** Extrait de page **
Accentuer la chasse aux ghost guns (armes sans numéro de série, à assembler chez soi ou à imprimer en 3D) et les vérifications d'antécédents (les «background checks»): telles sont les premières mesures annoncées par le président des États-Unis Joe Biden après les fusillades successives survenues à Boulder (Colorado), Acworth (Géorgie) et Allen (Texas). Si elles paraissent marginales au regard des effusions de violence qui émaillent le pays, c'est d'abord et avant tout en raison du 2e amendement de la Constitution, âprement défendue par la Cour suprême qui, depuis 2008, a agi de manière à rendre le contrôle des armes de plus en plus délicat.

** Énoncé **
Reprenez le texte sur le contrôle des armes aux États-Unis après sa dernière phrase et poursuivez-le de quelques phrases.

** Données disponibles **
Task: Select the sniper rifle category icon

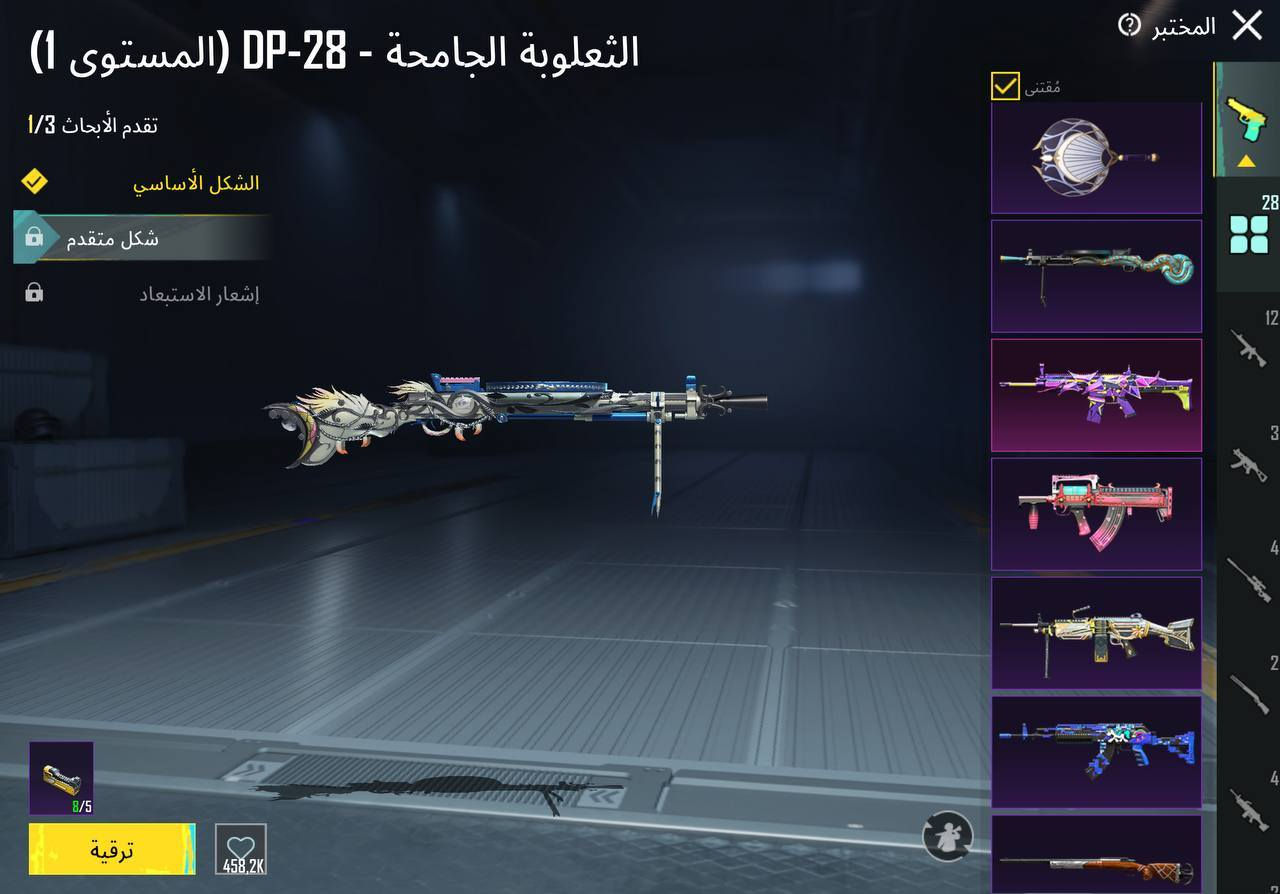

** Résultat de l'exercice **
Pour comprendre les difficultés que rencontre le pouvoir législatif vis-à-vis du contrôle des armes, il convient de revenir en 2008. Dans la décision «District of Columbia v. Heller», la Cour suprême, par la plume du très conservateur juge Antonin Scalia, déclare que la première clause du 2e amendement de la Constitution, laquelle mentionne le terme «milice», est une «clause préliminaire qui ne limite ni n'étend la portée de la deuxième partie, le dispositif», ledit dispositif étant «le droit du peuple de détenir et de porter des armes ne sera pas transgressé». Ainsi, pour le juge originaliste, le 2e amendement «garantit le droit individuel de posséder et de porter des armes en cas de confrontation». Par conséquent, les dispositions du code du District de Columbia dont il était question dans l'affaire Heller ont été déclarées inconstitutionnelles.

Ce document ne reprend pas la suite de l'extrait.